■ Aufgabe: Wie viele kritische Engpässe meldeten die zuständigen nationalen Behörden laut dem Textauszug über Medikamentenengpässe zwischen 2022 und Oktober 2024 an die Europäische Arzneimittel-Agentur?

■ Textauszug:
______________________________

Ein aktueller Bericht des EU-Rechnungshofes warnt vor kritischen Arzneimittelengpässen in Europa. Die Zahl der gemeldeten Fälle hat 2023 und 2024 Rekordhöhe erreicht. Gleichzeitig fehle der EU ein wirksames System zur Krisenbewältigung. Auch Österreich ist betroffen – mit acht gemeldeten Engpässen.
EU-Rechnungshof kritisiert fehlende Koordination bei Medikamentenmangel
Die Zahl der gemeldeten Medikamentenengpässe hat in Europa ein Rekordniveau erreicht. Dies geht aus einem am 17. September veröffentlichten Bericht des Europäischen Rechnungshofes (ERH) hervor. Demnach fehlt es der EU weiterhin an einem funktionierenden System, um kritische Versorgungsengpässe zu bekämpfen.
Zwischen 2022 und Oktober 2024 meldeten die zuständigen nationalen Behörden insgesamt 136 kritische Engpässe an die Europäische Arzneimittel-Agentur (EMA). Österreich verzeichnete davon acht Fälle und liegt damit im EU-Mittelfeld auf Platz elf.
EMA mit beschränkten Befugnissen
Die EMA spielt eine zunehmend wichtige Rolle bei der Koordination, ist aber rechtlich nicht befugt, die Mitgliedstaaten außerhalb von Gesundheitskrisen zu unterstützen. Zudem werde die Agentur laut Bericht von der Pharmaindustrie oft verspätet und unvollständig über drohende Engpässe informiert.

Die EU braucht eine wirksame Lösung zur Behebung kritischer Engpässe. Dazu muss sie das Problem an der Wurzel packen. Dies ist auch für die strategische Autonomie Europas von großer Bedeutung.

______________________________

■ Zu prüfende Zeilen:
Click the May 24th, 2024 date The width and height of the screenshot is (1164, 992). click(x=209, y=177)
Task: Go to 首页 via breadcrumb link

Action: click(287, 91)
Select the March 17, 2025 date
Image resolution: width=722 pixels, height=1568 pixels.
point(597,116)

______________________________

■ Antwort: Sie meldeten insgesamt 136 kritische Engpässe.